Europe expands its next round of hydrogen support
The European Commission has awarded support to nine clean hydrogen projects in the third auction run through the European Hydrogen Bank, allocating 1.1 gigawatts of electrolyzer capacity and earmarking 1.09 billion euros in funding. The result, announced after an oversubscribed bidding round, gives the clearest new signal yet that Brussels intends to keep using production subsidies to push the market forward.
The auction, launched in December, drew 58 bids from 11 countries. That gap between applications and awards is one of the most important details in the outcome. It shows that despite cost pressures and uncertain end-market demand, developers across Europe still see value in competing for long-term support tied directly to hydrogen output.

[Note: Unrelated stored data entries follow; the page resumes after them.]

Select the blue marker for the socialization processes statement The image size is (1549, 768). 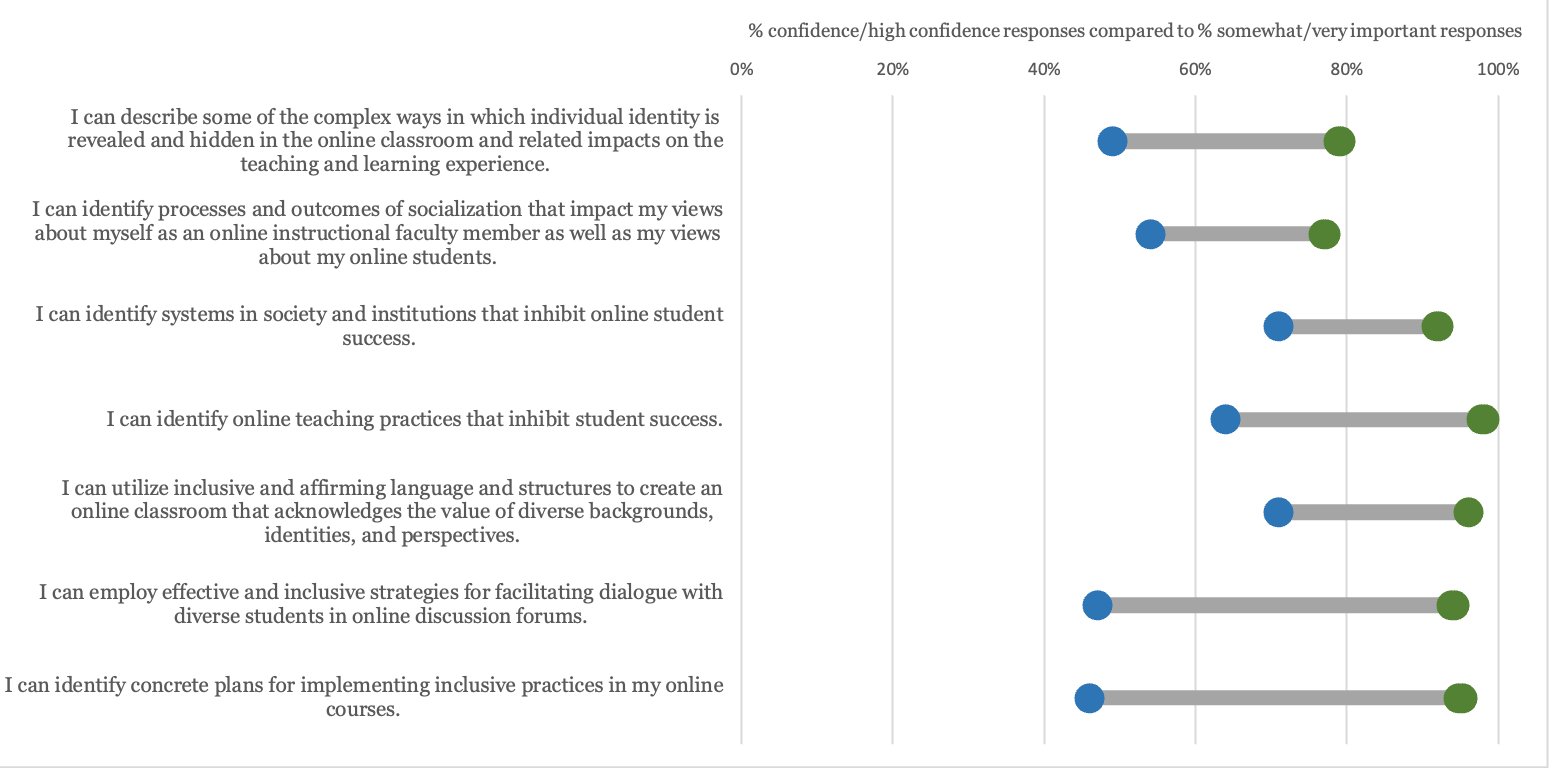(1150, 234)
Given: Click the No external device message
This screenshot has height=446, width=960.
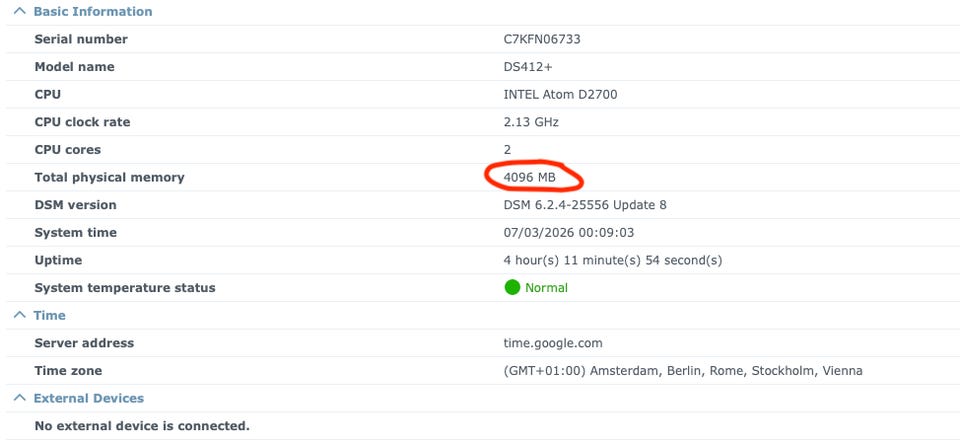Looking at the screenshot, I should tap(141, 426).
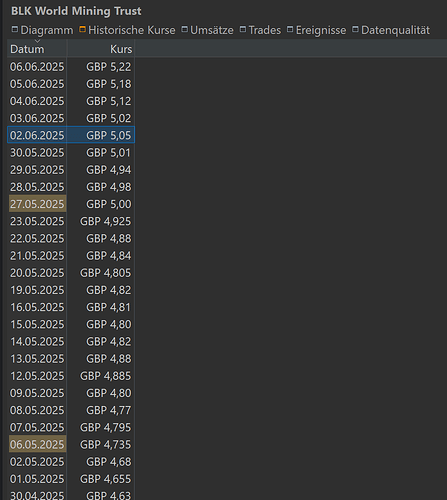Toggle sort arrow above Datum column

click(37, 41)
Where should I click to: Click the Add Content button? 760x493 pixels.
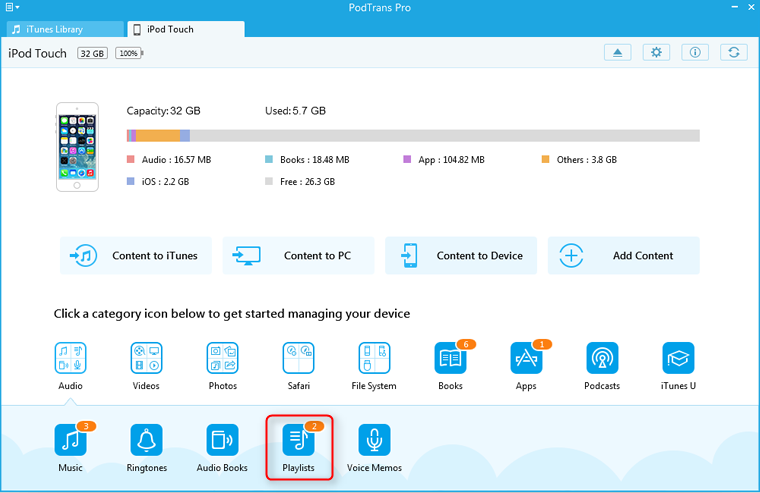[624, 256]
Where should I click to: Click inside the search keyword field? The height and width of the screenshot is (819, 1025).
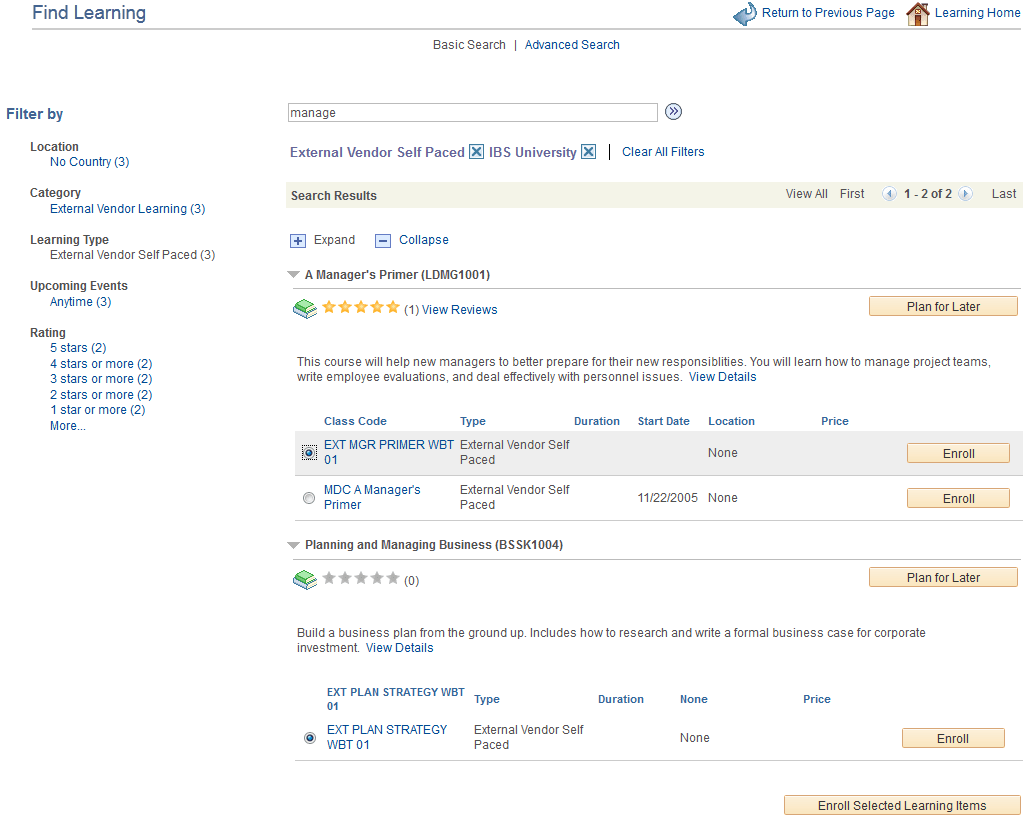coord(470,111)
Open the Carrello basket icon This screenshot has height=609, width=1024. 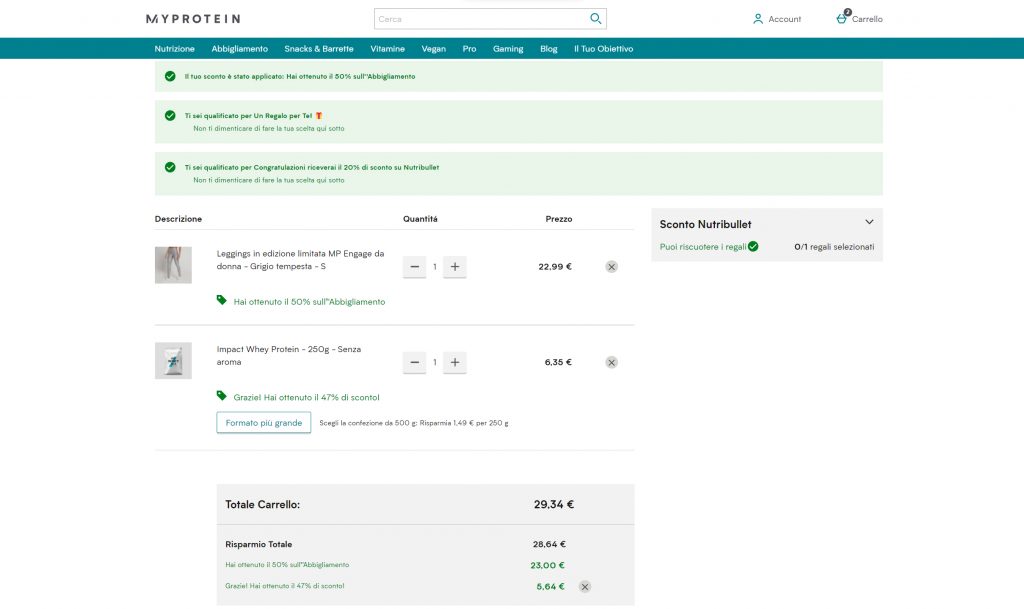click(842, 18)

For policymakers, the logic is straightforward. The Commission said the subsidy is meant to cover part of the gap between production costs and the market price of hydrogen. In other words, the program is designed to keep projects moving in a market that still struggles to make clean hydrogen competitive without public backing.
What the auction selected
The winning portfolio spans seven countries and will receive fixed production premiums for certified and verified hydrogen. According to the Commission, the support will run for a maximum of 10 years once grant agreements are signed. The announced premium range for the selected projects runs from 0.57 euros to 3.49 euros per kilogram of hydrogen produced.
PV Magazine reported that the lowest bid in the auction came in at 0.44 euros per kilogram. That figure matters because it points to intense competition at the low end of the market, even if the final awarded support band extended higher. Taken together, the numbers show that Europe’s hydrogen sector is not moving in a straight line. Some projects appear able to bid aggressively, while others still require much larger support levels.
That spread is a reminder of how uneven the economics of hydrogen remain. Project location, electricity supply, industrial demand, infrastructure access, and financing terms can all change the cost profile dramatically. The auction results do not erase those differences. They formalize them.